Hi everyone, I'm male, 26 and pretty optimistic/happy person. 
I know that I'm an extroverted thinker, but have problems nailing down the other two. I'm in my 4th year of my PhD, and really wanted to get everything out of the way in 3 years. So I kind of feel a little slow and I don't think I'm as brilliant as I initially thought. But no one who started with my batch has finished either. So I guess an extended version of study might be more realistic than 3 years, but I still do feel bad. :'(




1. Click on this link: Look at the random photo for about 30 seconds. Copy and paste it here, and write about your impression of it.

This picture stood out to me: /photos/tomolowc/8485814568/in/explore-2013-02-18
From flickr, can't post links yet D:

It seems really natural. It's a little intimidating. Rather desolate and barren, but it's very fitting to me. As if to say, this what and how life is. It is magnificent.


2. You are with a group of people in a car, heading to a different town to see your favourite band/artist/musician. Suddenly, the car breaks down for an unknown reason in the middle of nowhere. What are your initial thoughts? What are your outward reactions?

If the car breaks down, then the main priority will be getting to the concert but only if we make it in time, and I'll try to convey this to the group as clearly as possible, to align them with the goal of getting to the concert on time.

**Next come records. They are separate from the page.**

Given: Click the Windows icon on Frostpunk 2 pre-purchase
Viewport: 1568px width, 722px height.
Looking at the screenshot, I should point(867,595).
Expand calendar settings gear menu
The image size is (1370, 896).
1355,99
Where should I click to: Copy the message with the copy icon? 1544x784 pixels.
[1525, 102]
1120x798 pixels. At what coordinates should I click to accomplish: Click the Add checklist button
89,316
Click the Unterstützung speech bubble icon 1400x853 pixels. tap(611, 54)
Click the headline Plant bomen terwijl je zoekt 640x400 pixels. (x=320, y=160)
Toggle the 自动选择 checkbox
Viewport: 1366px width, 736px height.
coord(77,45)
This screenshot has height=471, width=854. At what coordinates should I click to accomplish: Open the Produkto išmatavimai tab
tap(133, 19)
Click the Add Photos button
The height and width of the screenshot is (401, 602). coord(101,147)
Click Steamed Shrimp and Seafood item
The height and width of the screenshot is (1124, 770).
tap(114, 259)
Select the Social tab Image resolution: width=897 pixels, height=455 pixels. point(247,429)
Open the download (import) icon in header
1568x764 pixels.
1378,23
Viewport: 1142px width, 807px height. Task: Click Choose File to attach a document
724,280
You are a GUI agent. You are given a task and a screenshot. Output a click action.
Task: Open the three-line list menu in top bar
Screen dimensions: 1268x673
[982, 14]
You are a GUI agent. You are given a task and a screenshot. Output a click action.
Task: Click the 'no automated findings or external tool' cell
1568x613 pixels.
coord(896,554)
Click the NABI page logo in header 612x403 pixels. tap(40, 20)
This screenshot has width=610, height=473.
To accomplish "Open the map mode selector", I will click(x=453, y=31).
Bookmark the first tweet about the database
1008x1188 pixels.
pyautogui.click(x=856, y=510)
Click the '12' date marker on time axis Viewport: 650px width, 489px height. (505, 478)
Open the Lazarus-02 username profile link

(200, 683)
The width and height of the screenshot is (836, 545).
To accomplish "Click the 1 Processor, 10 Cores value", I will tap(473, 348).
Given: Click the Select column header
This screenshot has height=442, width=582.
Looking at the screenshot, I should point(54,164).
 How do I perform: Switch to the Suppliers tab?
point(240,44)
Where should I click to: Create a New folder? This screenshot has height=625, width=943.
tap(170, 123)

I would call up both the mechanic and taxi service. Firstly, to the mechanic to see how long it would take to get out there and fix it and then drive to the concert vs the time it would take a taxi to come out, pick us up and get to the concert. If we do take the taxi option, then we can stay somewhere overnight and get the car fixed up on the next day. But I would lean closer to the taxi option because it is difficult to estimate how long it would take a mechanic to identify the problem and fix the car.



3. You somehow make it to the concert. The driver wants to go to the afterparty that was announced (and assure you they won't drink so they can drive back later). How do you feel about this party? What do you do?

I'd go to the party. If the driver gets drunk and can't drive home, I'll find my own way home.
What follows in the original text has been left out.